Got this email from ESPN:
Wildcats at the White House, Friday on ESPNU
ESPNU will cover live the Kentucky Wildcats basketball team’s visit to the White House as the 2012 NCAA Division I Men’s Champions on Friday, May 4, at 5 p.m. In celebration of their national title, ESPN basketball reporter Andy Katz will be with the team during the SportsCenterU Special: Kentucky at the White House when the players and coaches meet President Barack Obama.
In addition, ESPNU will follow the team throughout the day and air behind-the-scenes moments in a half-hour special, All-Access: Kentucky at the White House, airing Friday, May 11, at 11:30 p.m.
This is nothing new or particularly special, as they did the same thing for UConn last year when the Connecticut Huskies went to the White House to meet the president. Still, it should be an interesting event, and even though I'll be more focused on the Kentucky Oaks day festivities (Petra and I always take off on Oaks day starting at noon and bet the races), I'll be sure to record it on DVR for later viewing.
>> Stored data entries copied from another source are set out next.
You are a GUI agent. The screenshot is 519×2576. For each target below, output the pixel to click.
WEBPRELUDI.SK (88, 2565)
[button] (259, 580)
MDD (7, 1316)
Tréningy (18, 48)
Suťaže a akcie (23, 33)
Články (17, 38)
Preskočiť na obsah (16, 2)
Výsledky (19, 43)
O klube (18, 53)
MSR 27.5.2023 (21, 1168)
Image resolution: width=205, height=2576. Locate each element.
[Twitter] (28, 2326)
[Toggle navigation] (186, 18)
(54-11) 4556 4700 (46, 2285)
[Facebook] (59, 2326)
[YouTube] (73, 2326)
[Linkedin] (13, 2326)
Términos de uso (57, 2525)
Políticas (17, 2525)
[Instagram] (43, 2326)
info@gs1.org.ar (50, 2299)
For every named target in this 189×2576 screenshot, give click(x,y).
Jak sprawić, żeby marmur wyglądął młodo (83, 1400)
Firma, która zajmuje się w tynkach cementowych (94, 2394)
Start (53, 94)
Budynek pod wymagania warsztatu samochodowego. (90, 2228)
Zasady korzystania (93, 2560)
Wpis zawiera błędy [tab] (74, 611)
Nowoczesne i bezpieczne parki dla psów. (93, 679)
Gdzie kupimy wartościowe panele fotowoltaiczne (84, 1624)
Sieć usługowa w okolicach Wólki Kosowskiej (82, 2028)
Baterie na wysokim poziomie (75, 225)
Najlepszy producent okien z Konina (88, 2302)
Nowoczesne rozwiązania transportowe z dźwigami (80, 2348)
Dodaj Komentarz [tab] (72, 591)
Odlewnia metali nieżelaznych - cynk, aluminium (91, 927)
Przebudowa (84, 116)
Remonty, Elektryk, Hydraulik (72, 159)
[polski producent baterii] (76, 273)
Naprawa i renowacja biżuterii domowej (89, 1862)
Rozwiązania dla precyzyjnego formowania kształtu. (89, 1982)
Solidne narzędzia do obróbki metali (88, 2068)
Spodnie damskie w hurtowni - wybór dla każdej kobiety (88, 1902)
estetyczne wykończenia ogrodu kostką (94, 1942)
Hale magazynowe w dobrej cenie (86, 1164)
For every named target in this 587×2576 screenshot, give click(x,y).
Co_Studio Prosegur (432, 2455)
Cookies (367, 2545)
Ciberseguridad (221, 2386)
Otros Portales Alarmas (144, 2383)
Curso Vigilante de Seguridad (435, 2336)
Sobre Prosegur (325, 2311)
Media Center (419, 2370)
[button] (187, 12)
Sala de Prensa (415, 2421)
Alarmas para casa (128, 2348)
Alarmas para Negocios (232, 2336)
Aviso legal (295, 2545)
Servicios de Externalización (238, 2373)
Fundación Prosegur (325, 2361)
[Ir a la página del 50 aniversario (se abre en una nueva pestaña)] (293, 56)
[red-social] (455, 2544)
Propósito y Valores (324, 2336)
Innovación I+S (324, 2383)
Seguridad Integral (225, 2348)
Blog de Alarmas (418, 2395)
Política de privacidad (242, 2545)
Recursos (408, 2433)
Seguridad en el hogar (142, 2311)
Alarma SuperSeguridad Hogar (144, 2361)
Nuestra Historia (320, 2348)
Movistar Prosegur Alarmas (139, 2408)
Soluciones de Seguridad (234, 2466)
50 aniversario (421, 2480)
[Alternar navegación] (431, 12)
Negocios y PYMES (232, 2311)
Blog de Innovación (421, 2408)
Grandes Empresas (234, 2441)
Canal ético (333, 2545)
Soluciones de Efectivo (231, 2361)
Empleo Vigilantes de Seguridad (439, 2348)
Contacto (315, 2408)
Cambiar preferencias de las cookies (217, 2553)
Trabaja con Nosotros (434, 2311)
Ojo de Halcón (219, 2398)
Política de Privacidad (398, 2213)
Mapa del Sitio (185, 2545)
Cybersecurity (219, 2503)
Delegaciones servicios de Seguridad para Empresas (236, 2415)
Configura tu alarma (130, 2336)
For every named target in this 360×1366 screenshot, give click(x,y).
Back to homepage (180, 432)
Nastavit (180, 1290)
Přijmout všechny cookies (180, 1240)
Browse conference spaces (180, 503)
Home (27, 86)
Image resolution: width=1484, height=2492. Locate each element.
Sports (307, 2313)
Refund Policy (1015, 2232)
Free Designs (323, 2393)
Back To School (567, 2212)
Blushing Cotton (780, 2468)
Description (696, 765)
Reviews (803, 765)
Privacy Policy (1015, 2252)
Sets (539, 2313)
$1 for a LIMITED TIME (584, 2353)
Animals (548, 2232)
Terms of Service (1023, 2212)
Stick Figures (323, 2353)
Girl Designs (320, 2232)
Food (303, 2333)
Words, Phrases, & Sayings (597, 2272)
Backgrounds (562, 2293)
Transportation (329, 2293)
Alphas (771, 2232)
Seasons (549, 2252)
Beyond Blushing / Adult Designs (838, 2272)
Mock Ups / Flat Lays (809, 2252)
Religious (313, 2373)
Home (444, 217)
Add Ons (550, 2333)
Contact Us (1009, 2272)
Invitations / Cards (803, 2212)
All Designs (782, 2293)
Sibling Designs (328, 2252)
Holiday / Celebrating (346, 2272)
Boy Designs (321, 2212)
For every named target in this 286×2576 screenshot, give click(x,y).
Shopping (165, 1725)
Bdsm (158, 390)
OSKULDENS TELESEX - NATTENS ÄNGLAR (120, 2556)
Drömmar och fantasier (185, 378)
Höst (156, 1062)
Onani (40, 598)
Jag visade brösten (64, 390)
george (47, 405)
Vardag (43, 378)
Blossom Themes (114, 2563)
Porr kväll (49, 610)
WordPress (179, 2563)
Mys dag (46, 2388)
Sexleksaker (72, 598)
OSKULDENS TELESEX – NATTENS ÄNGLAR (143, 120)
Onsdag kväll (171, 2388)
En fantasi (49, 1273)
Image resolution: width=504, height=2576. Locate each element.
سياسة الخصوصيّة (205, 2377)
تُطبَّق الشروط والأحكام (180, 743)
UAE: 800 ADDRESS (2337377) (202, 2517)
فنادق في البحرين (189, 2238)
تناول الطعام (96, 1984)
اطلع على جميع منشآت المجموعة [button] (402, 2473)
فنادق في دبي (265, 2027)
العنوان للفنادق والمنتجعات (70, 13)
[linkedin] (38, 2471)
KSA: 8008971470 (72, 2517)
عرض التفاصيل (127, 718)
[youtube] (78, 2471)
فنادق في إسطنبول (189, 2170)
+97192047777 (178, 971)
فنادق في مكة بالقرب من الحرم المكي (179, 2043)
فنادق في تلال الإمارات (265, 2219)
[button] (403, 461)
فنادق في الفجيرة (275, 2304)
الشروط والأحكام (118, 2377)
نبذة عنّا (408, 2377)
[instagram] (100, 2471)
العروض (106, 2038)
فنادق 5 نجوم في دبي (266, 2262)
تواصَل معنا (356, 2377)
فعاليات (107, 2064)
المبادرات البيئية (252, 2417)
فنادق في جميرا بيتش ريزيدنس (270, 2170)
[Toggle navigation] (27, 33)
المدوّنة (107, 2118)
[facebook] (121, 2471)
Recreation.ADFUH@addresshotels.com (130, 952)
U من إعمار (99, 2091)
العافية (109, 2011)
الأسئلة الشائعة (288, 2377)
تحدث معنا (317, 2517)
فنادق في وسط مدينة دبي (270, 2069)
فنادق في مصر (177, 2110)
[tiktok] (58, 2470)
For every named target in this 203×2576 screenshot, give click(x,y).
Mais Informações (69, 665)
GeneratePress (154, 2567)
In recruiting news, James Young, a rising Rivals 5*, currently ranked #9 in the land for 2013, really likes Kentucky, according to this article from Jeff Borzello of CBS Sports:
Young, a 6-foot-6 small forward from Troy (Mich.), was ranked No. 15 in the country by CBSSports.com heading into the spring, but that is way too low after watching him in Virginia. He might rise to as high as No. 7 when the rankings are updated before the summer period.
The left-hander's athleticism is off the charts, and he's been very difficult to defend in a half-court setting as well. Young has been knocking down 3-pointers with consistency, and his ability to get to the rim or finish in transition is impressive.
"My strongest point is getting to the hole," he said. "Guys don't know how to guard left-handed."
What you have to worry about is his comment about being left-handed. What happens all too often to left-handed players in hight school is that they neglect to develop their off-hand more frequently than their right-handed counterparts. The reason is because going to the left is practically unguardable at the high school level, unlike in college where teams will take your strong hand away as a point of emphasis.
As Terrence Jones discovered his first year at UK, when teams take away your strong hand, it really makes it hard for you to score if you haven't developed your off hand, and limits your effectiveness in many ways. Jones worked on that last summer, and by the end of this year was not only using that right hand, but dunking with it. He did a terrific job of addressing a major weakness in the off season, and it really paid off for him.
My advice to Young -- work on that right hand, son. If you love a slasher's game, you have to be able to go both ways with conviction, and be able to finish with either hand.